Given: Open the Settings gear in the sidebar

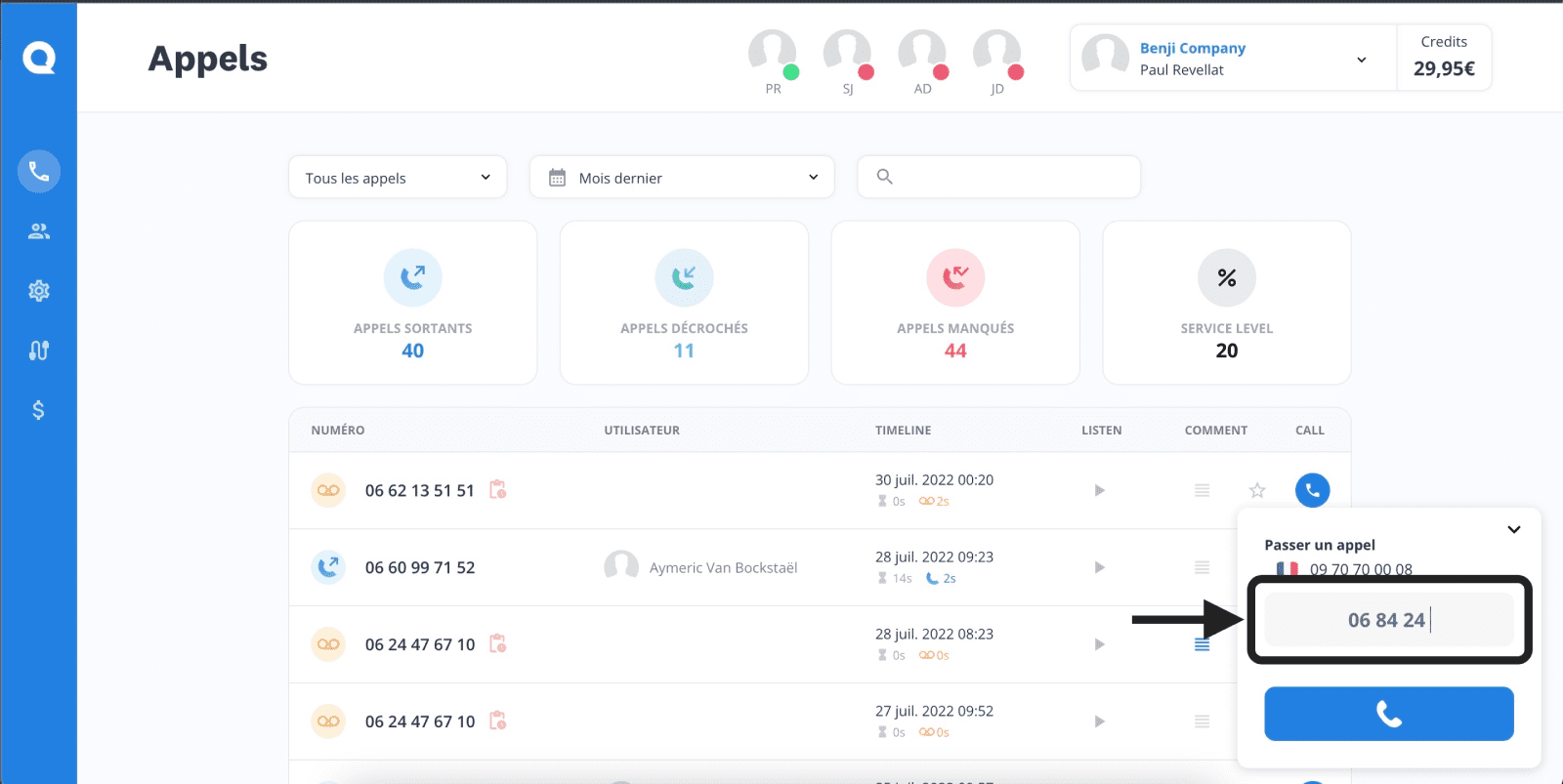Looking at the screenshot, I should 39,291.
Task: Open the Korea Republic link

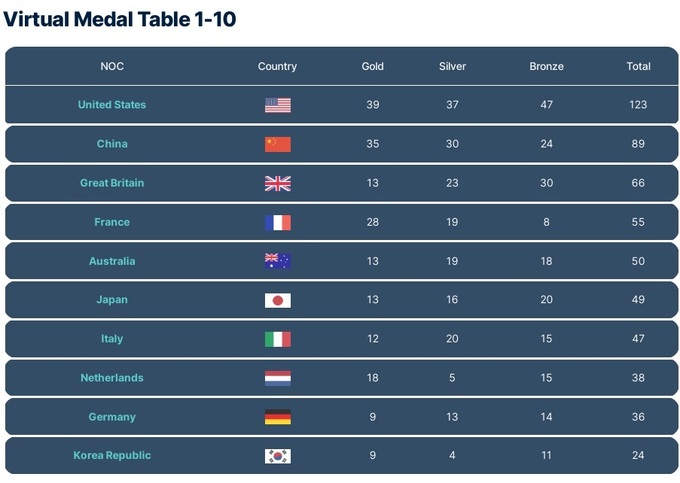Action: 112,456
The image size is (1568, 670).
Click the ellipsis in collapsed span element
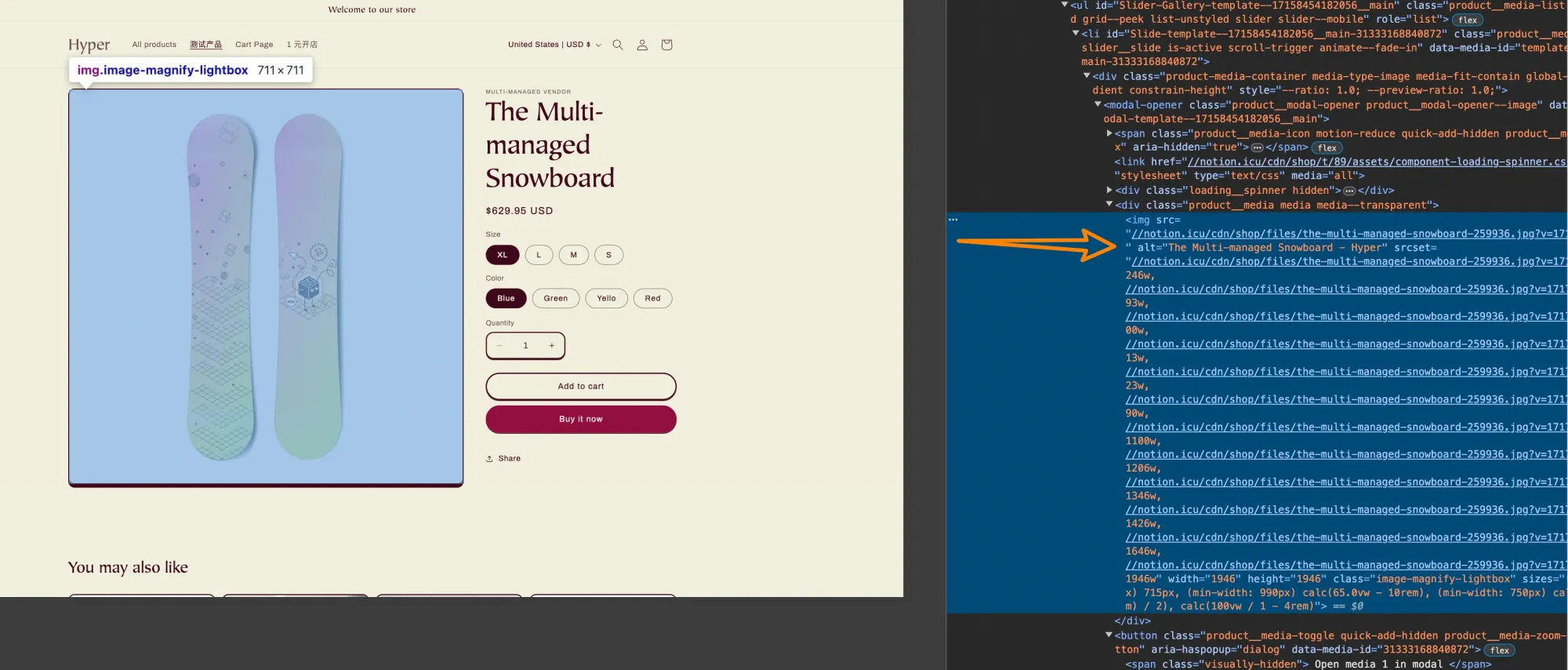(1257, 147)
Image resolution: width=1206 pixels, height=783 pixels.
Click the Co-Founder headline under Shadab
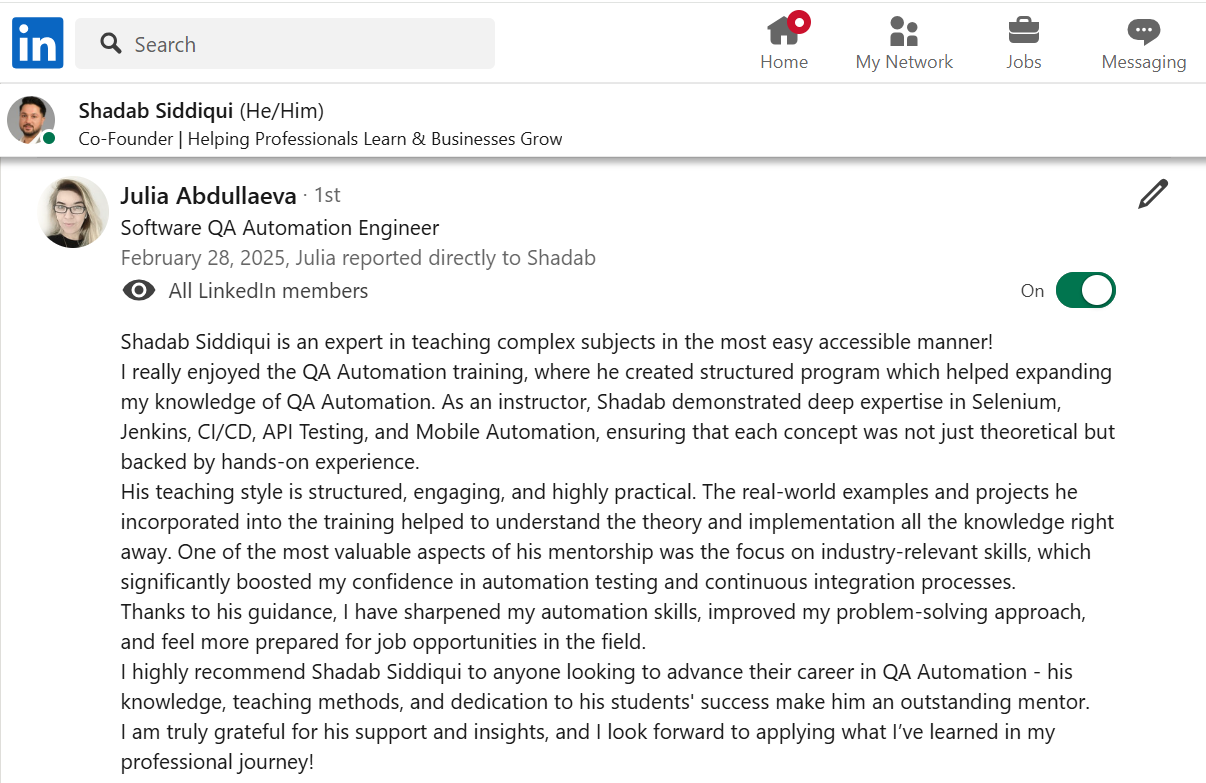click(320, 139)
---+---
Your objective. An exact restatement of every record is required. Omit the images.

Written response.
Given: Open the Settings gear in the sidebar

Looking at the screenshot, I should 39,291.
Task: Open the Korea Republic link

Action: 112,456
The image size is (1568, 670).
Click the ellipsis in collapsed span element
(1257, 147)
Image resolution: width=1206 pixels, height=783 pixels.
Click the Co-Founder headline under Shadab
click(320, 139)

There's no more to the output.